Module 2: Correlation & Simple Linear Regression

PSYC 3032 M

Udi Alter

About Module 2

Module 2’s topics relate to modelling (linear) relationships between variables to help address interesting questions like…

  • How does education affect earnings?

  • To what extent listening to ska music relates to dressing in black and white checkered clothing articles?

  • How strong is the relationship between taking PSYC3032 and being a billionaire?

    • (nobody said the relationship is positive…)
  • What is the association between OCD and depression?

  • Does exercise influence psychological brain states, such as depression or anxiety?




Correlation and Simple Linear Regression

Prologue: Correlation vs. Regression

Before we dive into each topic separately, it’s useful to put both in the right context.

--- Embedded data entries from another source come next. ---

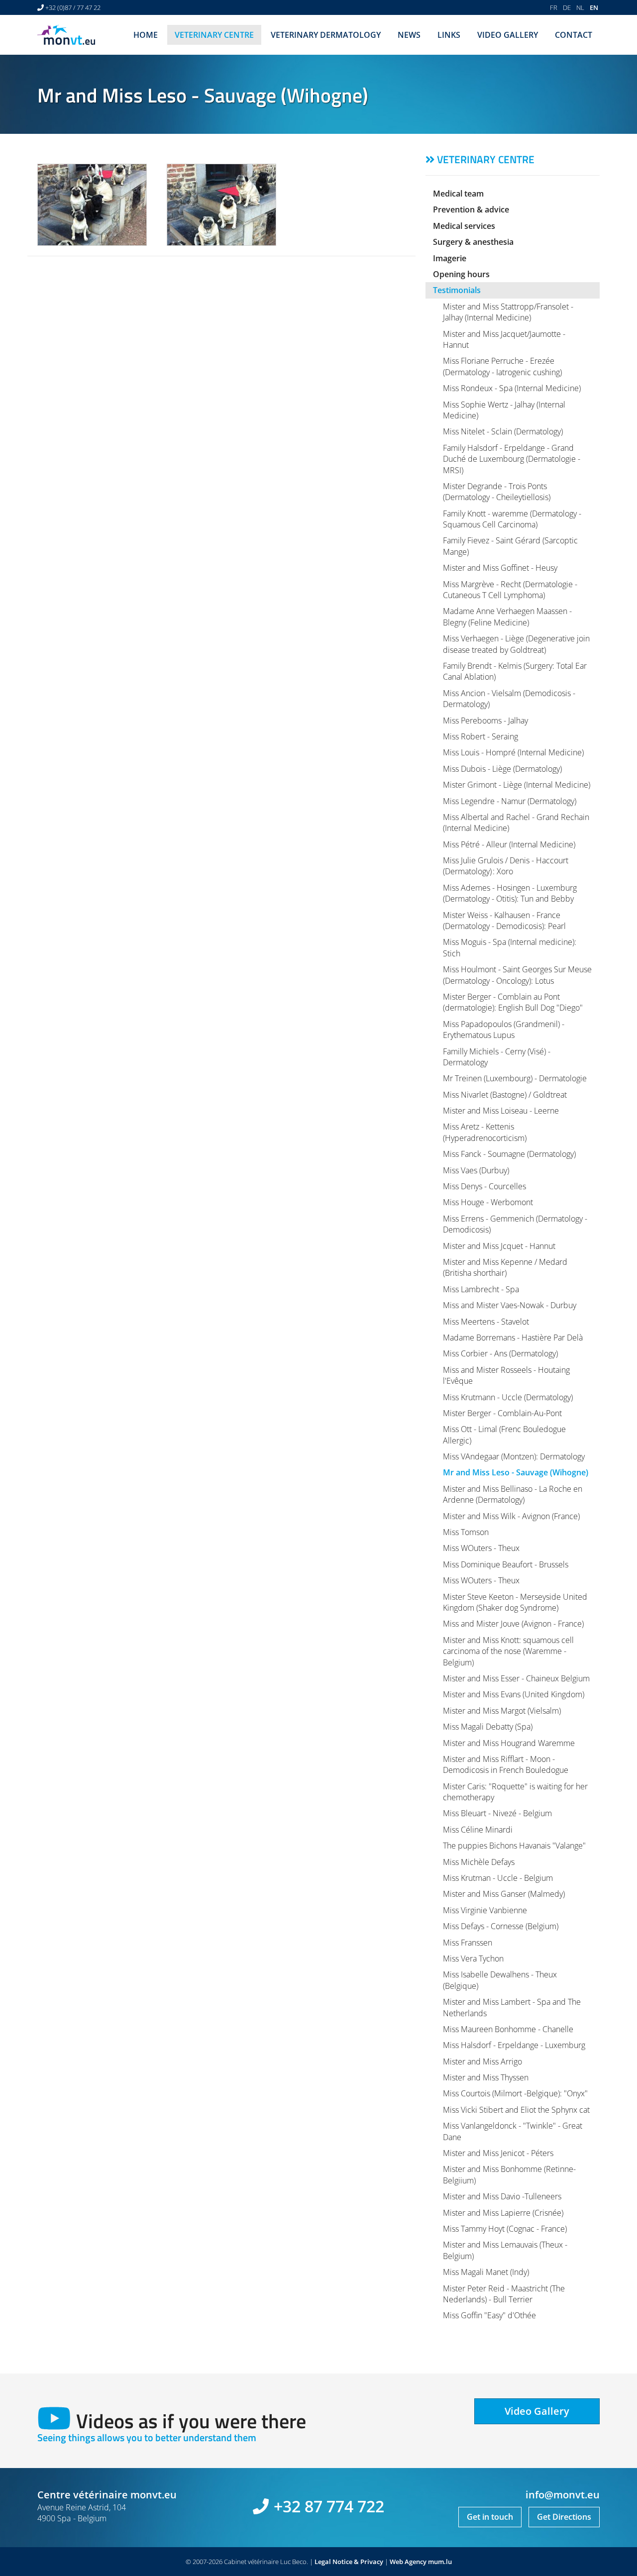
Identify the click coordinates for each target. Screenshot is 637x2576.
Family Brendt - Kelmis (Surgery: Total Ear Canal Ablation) (515, 671)
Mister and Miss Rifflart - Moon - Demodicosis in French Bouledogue (505, 1764)
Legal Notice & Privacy (349, 2561)
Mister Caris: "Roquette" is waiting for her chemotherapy (515, 1792)
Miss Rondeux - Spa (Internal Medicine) (512, 388)
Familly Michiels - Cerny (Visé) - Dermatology (496, 1057)
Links (448, 34)
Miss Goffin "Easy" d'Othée (489, 2315)
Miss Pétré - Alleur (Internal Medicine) (509, 844)
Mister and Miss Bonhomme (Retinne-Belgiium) (509, 2174)
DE (567, 7)
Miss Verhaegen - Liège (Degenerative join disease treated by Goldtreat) (516, 644)
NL (580, 7)
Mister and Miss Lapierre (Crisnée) (503, 2212)
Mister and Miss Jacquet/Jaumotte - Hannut (504, 339)
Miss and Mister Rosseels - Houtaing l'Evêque (506, 1375)
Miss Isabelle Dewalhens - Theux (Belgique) (500, 1980)
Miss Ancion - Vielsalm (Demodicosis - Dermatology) (509, 699)
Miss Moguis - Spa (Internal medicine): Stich (509, 947)
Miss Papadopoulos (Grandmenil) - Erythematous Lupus (503, 1029)
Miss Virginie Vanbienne (485, 1910)
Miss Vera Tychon (473, 1958)
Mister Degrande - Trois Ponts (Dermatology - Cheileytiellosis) (496, 492)
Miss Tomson (466, 1532)
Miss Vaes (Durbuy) (476, 1170)
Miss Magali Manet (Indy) (486, 2272)
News (409, 34)
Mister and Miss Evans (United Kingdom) (513, 1694)
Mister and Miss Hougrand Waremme (509, 1743)
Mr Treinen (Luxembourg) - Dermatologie (515, 1078)
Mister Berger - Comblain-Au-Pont (502, 1413)
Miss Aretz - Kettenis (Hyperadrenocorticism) (485, 1132)
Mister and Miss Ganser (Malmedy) (504, 1893)
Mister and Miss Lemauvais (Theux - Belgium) (505, 2250)
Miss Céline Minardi (478, 1829)
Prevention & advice (471, 209)
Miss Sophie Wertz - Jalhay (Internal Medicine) (504, 410)
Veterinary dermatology (326, 34)
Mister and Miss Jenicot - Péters (498, 2153)
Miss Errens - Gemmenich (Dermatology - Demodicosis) (515, 1224)
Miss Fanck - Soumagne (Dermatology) (509, 1153)
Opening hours (461, 274)
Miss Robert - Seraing (480, 736)
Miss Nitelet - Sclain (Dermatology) (503, 431)
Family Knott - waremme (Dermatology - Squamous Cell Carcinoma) (512, 519)
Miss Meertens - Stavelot (486, 1321)
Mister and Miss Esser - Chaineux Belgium (516, 1678)
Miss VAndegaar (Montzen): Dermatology (514, 1456)
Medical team (458, 193)
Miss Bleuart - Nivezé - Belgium (497, 1813)
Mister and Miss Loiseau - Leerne (501, 1110)
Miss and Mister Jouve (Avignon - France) (513, 1623)
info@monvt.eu (563, 2494)
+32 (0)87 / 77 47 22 (73, 7)
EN (594, 7)
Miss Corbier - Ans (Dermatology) (500, 1353)
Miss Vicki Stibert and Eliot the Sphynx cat (516, 2109)
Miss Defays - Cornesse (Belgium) (500, 1926)
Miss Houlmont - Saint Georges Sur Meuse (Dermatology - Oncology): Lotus (517, 975)
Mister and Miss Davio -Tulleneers (502, 2196)
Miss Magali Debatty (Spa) (487, 1726)
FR (553, 7)
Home (145, 34)
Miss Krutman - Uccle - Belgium (498, 1877)
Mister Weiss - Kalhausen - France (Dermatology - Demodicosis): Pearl (504, 920)
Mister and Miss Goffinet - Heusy (500, 567)
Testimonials (457, 290)
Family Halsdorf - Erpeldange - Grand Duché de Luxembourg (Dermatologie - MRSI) (511, 459)
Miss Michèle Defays (479, 1861)
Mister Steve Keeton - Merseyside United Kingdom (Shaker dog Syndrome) (515, 1602)
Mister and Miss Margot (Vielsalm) (502, 1710)
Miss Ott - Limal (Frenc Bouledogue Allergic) (504, 1434)
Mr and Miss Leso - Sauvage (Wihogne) (515, 1472)
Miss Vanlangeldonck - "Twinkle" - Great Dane (512, 2131)
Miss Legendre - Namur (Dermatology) (509, 801)
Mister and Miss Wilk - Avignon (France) (511, 1516)
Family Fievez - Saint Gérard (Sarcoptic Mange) (510, 546)
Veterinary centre (214, 34)
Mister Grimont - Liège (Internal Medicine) (516, 784)
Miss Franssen (467, 1942)
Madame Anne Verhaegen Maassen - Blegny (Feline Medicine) (507, 616)
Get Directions (564, 2516)
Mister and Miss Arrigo (482, 2061)
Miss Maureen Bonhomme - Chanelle (508, 2029)
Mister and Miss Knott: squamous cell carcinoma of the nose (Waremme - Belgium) (508, 1651)
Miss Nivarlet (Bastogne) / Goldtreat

Correlation and simple regression are often used interchangeably, but there are key conceptual differences (but not mathematical) between them.

  • Correlation describes the strength of the (primarily linear) relationship or association between two variables

    • As one variable changes, what happens to another variable? Does it go up as well (positive correlation)? Down (negative correlation)? Seem anaffected (no correlation)?
  • Correlation is used mainly as a descriptive statistic, to quantify an association, but NOT saying anything about causation

  • Though, as it turns out, the math required to obtain correlation estimates requires the same information used in…..you guessed it, simple linear regression!

Prologue: Correlation vs. Regression

  • Simple regression, on the other hand, is about predicting or explaining an outcome/dependent variable using an independent/explanatory variable
    • Has more of a causal (or at minimum, suggestive) nature
  • Useful for experimental, quasi-experimental, and otherwise predictive empirical questions
  • In psychology, we often deal with observational data, meaning that we don’t manipulate the IVs directly (i.e., we don’t manipulate one’s education or earnings directly; we only passively record it)
    • Experimental studies do however try to manipulate the IVs explicitly, and we’ll talk much more about this later

Prologue: Correlation vs. Regression

Note that correlation is cause-blind (association\(\neq\)causation), we often graph the relationship with double-sided arrows (i.e., we don’t know/care about why they relate, we just know they vary together)

Regression models, on the other hand, are necessarily directional (one-sided arrow), meaning, we make a statement/assumption about what causes/affects what (e.g., X2 leads to Y2)




Covariance and Correlation

(Co)variance

  • Before we define correlation, which is, in fact, a standardized effect size measure, we should first talk about covariance, the unstandardized sibling of correlation

  • Covariance is the smallest building block of all GLMs and other advanced statistical techniques (e.g., SEM, MLM); you can think of it as an atom—the fundamental unit from which statistical models are built

  • By now you should know that each variable has its own variance—which describes the spread of the individual observations on that particular variable

\[VAR(X)=\frac{\sum (x_i-\bar{x})^2}{N-1}= \frac{\sum (x_i-\bar{x})(x_i-\bar{x})}{N-1} \]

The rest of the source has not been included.